High Court Judge King's Bench Division
- Incumbent
- Assumed office 1 October 2019
- Monarch: Charles III

Personal details
- Born: 27 April 1962 (age 64) United Kingdom
- Alma mater: New College, Oxford

= Martin Griffiths (judge) =

British judge

Sir Martin Alexander Griffiths (born 27 April 1962) is a British High Court judge.

Griffiths was educated at the City of London School and attended New College, Oxford on an open scholarship, taking a first-class BA in modern history and modern languages in 1984 which was promoted to an MA in 1988. After his undergraduate studies, he completed a graduate diploma in law at City University in 1985 and his vocational barrister training at the Inns of Court School of Law.

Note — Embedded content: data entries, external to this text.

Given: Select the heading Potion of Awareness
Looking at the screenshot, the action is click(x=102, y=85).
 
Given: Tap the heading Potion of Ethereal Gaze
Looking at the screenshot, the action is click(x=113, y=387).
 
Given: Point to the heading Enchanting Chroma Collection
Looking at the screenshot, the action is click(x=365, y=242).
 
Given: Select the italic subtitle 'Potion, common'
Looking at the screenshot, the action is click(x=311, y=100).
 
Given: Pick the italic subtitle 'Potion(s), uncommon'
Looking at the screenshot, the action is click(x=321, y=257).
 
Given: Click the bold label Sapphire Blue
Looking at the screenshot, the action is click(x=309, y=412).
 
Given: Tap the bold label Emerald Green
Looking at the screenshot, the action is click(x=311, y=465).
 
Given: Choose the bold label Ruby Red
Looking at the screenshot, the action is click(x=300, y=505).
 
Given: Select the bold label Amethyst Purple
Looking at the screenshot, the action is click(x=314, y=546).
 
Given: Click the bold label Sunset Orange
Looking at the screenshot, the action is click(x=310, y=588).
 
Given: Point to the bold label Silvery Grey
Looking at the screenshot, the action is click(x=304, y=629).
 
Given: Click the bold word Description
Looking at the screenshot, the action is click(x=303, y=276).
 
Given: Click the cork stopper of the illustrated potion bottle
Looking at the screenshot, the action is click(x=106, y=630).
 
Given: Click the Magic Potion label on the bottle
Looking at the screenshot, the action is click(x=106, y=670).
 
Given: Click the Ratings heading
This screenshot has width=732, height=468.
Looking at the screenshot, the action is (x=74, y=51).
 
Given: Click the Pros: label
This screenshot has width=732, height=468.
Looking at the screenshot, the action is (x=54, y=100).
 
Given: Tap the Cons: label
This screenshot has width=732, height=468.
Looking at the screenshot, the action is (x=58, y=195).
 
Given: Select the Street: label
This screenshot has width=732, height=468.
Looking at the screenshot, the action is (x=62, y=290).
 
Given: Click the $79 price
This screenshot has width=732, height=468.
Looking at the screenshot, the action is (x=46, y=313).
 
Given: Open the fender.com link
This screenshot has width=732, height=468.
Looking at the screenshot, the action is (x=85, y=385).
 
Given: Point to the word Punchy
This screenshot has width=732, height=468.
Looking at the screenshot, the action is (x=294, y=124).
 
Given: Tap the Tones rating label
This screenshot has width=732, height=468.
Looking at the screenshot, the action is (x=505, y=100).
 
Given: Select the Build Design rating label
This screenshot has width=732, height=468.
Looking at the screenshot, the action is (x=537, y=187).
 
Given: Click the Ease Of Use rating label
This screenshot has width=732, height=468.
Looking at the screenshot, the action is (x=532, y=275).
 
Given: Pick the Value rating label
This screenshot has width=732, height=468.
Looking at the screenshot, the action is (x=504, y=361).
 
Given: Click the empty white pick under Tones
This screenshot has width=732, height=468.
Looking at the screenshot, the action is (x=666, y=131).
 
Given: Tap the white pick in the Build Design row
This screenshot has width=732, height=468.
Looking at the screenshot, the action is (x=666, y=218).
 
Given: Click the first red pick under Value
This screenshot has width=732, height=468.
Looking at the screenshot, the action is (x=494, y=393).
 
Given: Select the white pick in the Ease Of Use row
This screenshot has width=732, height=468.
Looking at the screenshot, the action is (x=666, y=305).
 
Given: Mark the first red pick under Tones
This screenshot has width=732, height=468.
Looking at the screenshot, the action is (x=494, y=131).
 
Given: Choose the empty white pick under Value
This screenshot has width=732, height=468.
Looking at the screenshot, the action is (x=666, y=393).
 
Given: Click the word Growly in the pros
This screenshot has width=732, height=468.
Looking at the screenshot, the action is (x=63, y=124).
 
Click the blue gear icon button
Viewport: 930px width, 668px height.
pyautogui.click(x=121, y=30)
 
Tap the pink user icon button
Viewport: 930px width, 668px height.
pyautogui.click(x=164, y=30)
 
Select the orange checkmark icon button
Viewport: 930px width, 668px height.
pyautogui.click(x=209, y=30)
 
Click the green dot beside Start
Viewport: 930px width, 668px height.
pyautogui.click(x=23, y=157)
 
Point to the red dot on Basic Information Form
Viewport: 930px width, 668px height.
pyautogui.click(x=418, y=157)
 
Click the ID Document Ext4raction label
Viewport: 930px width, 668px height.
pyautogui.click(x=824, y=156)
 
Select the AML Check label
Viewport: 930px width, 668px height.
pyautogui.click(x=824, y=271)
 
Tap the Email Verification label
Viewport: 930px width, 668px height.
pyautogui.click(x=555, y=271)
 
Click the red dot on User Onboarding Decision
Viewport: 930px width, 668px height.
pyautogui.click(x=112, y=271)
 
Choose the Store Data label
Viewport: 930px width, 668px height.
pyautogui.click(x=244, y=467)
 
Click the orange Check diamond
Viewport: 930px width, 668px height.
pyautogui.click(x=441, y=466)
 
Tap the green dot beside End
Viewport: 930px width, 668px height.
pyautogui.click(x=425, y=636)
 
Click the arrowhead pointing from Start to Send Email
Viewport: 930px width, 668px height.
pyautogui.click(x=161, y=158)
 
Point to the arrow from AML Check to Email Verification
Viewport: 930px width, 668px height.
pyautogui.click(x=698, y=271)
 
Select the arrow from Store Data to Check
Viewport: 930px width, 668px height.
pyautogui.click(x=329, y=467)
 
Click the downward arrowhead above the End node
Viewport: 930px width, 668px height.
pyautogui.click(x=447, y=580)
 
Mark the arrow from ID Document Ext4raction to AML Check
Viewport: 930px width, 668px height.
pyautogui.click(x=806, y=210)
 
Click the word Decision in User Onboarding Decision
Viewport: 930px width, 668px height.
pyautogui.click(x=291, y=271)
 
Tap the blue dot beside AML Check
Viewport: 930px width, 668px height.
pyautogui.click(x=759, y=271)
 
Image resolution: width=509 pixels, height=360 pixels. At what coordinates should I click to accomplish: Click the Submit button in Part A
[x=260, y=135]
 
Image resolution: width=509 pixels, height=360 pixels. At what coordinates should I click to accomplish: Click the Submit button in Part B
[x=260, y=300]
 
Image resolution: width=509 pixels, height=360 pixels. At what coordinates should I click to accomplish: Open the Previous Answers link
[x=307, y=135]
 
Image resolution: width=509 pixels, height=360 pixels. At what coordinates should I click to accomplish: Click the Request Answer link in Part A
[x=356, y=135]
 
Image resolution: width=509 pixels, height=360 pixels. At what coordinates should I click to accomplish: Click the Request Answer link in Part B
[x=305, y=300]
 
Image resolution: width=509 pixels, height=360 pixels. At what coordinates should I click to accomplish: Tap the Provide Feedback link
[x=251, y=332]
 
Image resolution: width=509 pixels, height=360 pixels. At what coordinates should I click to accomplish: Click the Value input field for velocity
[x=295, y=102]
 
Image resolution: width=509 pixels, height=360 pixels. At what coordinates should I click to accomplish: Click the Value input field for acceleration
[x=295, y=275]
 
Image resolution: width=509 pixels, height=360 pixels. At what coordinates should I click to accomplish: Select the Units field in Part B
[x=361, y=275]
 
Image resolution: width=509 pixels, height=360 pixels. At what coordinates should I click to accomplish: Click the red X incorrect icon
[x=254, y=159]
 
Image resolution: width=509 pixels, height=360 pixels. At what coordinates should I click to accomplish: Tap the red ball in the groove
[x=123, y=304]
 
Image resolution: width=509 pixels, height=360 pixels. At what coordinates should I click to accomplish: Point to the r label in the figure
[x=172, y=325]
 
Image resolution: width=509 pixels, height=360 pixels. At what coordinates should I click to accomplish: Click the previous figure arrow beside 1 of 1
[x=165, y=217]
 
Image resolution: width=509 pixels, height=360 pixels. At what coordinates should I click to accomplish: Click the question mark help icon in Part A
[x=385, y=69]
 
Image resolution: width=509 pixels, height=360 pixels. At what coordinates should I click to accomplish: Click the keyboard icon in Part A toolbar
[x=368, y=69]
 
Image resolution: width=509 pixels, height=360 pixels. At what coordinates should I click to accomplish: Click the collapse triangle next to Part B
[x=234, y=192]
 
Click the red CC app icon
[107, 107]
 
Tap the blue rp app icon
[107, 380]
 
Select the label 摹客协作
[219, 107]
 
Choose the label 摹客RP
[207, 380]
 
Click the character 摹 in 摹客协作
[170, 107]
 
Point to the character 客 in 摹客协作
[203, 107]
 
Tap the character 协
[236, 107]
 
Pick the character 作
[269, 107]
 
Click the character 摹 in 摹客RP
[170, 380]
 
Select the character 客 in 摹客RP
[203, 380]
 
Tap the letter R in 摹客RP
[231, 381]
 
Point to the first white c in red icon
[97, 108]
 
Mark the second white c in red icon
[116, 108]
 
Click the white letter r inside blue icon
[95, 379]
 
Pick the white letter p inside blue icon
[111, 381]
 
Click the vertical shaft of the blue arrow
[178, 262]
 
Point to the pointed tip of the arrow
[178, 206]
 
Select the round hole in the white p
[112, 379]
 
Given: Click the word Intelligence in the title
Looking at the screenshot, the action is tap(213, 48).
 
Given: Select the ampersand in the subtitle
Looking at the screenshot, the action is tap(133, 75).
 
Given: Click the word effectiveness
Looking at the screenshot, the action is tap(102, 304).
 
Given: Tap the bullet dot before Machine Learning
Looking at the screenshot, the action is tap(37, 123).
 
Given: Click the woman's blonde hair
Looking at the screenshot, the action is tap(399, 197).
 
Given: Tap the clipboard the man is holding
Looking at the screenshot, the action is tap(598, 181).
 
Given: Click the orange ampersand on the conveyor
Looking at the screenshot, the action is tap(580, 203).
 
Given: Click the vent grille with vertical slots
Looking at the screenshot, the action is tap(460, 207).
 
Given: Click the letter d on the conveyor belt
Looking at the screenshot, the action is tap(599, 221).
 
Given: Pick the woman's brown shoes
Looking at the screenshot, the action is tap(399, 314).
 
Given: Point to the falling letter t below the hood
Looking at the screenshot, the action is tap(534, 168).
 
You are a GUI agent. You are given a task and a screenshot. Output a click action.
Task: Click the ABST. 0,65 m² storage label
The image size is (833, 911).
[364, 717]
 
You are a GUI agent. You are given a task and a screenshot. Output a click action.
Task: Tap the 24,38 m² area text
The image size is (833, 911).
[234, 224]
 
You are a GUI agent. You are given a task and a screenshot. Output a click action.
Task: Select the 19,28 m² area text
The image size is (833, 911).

He was called to the bar at Inner Temple in 1986; he volunteered at Waterloo Legal Advice Service from 1988 to 1993. In practice, he specialised in commercial law and practised from Essex Court Chambers. He took silk in 2006, served as a recorder from 2009 to 2019, and was appointed a deputy High Court judge in 2016. He was a member of the Bar Council from 2008 to 2015.

On 1 October 2019, Griffiths was appointed a judge of the High Court and assigned to the Queen's Bench Division, replacing Dame Nicola Davies who was promoted to the Court of Appeal. He took the customary knighthood in the same year. Since 2022, he has been Presiding Judge of the Wales circuit, succeeding Sir Simon Picken.

In 1995, he married Susan Burden (a barrister), with whom he has two sons and a daughter. He is multilingual and speaks French and Italian.

In 2023, he was cited in a Tax Avoidance scheme by HMRC along with 3 other senior judges, since 2011 he has been an investor in Cobalt Data Centre 2 LLP scheme, which involved enterprise zone tax credits and promised an immediate 67 per cent tax profit to investors.